Personal information
- Born: October 24, 1941 (age 84) Hollandale, Mississippi, U.S.
- Height: 183 cm (6 ft 0 in)
- Weight: 75 kg (165 lb)

Sport
- Sport: Athletics
- Events: 200 m, 400 m
- Club: Southern California Striders

Achievements and titles
- Personal bests: 200 m – 21.2 (1962) 400 m – 45.0 (1964)

Medal record
Representing the United States
Olympic Games
| Gold medal – first place | 1964 Tokyo | 4 × 400 m relay |

= Ulis Williams =

American athlete

Ulis C. Williams (born October 24, 1941) is an American former athlete, winner of a gold medal in the 4 × 400 meter relay at the 1964 Summer Olympics. He later served as President of Compton Community College in Compton, California, from 1996 to 2005.
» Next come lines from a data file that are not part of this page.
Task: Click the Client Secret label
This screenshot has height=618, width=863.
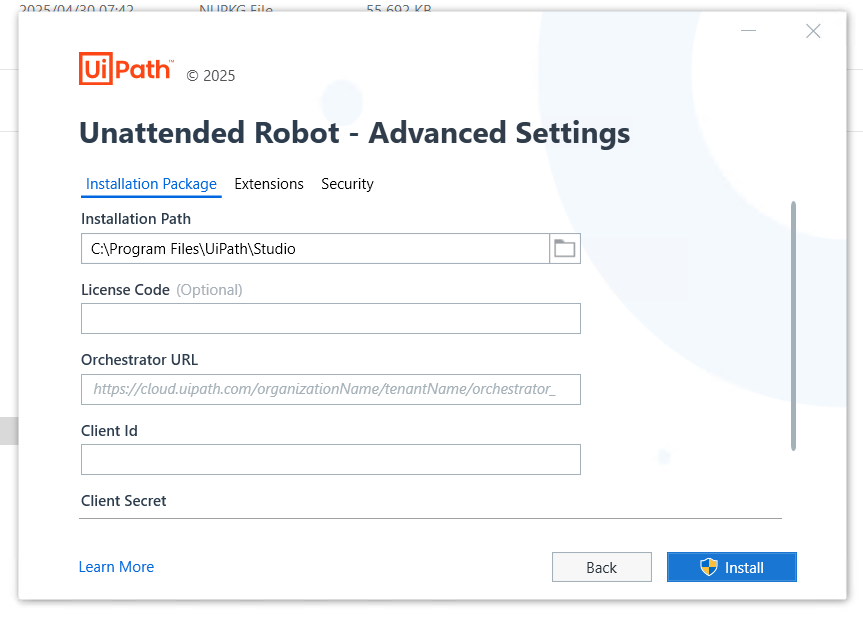Action: pyautogui.click(x=124, y=501)
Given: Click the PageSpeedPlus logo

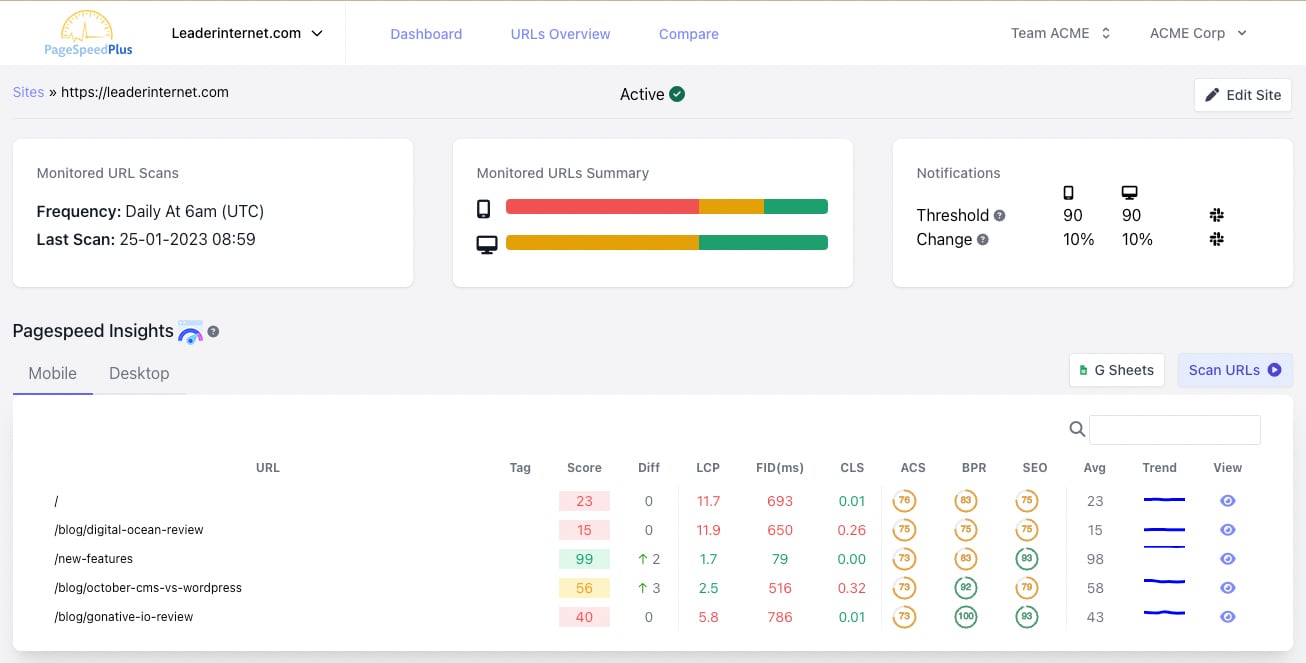Looking at the screenshot, I should point(86,32).
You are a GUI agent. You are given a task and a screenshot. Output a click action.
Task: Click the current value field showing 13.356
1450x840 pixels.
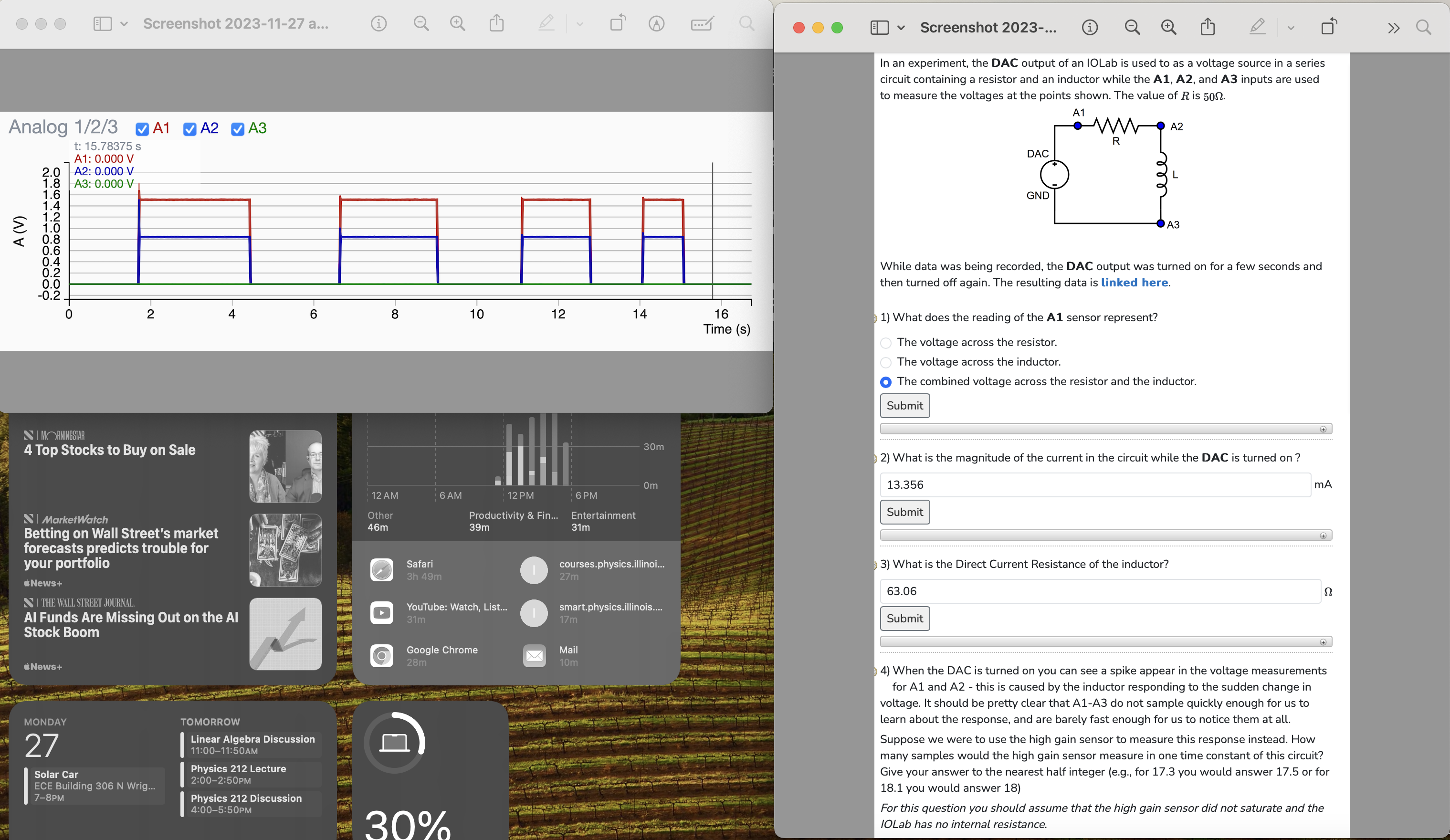point(1093,484)
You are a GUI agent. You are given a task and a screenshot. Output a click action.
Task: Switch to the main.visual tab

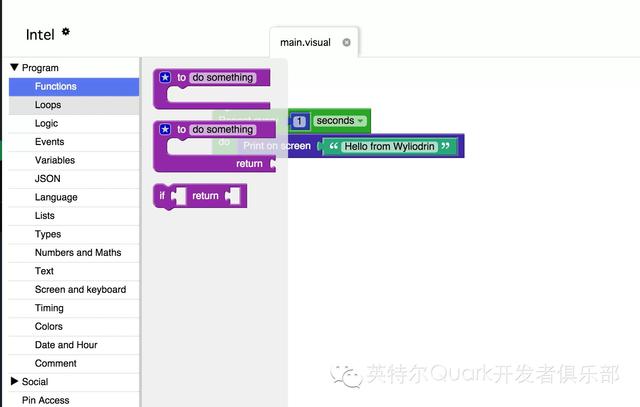point(305,42)
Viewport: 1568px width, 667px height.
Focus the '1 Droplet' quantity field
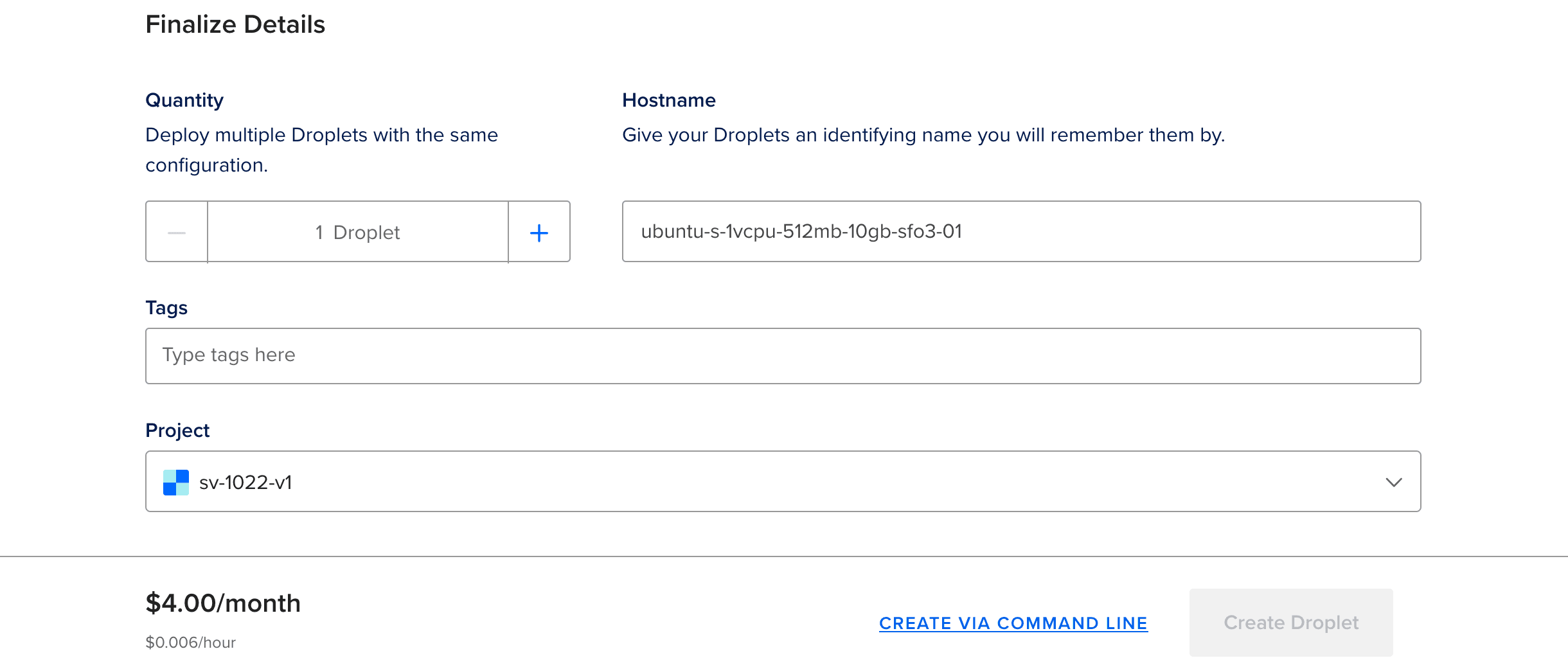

Born in Hollandale, Mississippi, Williams won the AAU championships in the 440-yard dash in 1962 and 1963. In 1962, he was named Track and Field News High School Athlete of the Year. After graduating Compton High School, Williams enrolled at Arizona State University and won the NCAA championships in 440 yd in 1963 and 400 m in 1964.

At the Tokyo Olympics, Williams was fifth in 400 m and ran the third leg on the American 4 × 400 m relay team that won the gold medal with a new world record of 3.00.7.

After finishing his athletic career, Williams worked at Compton Community College for almost three decades, serving in numerous positions of increasing responsibility before assuming the post of Superintendent/President in March 1996.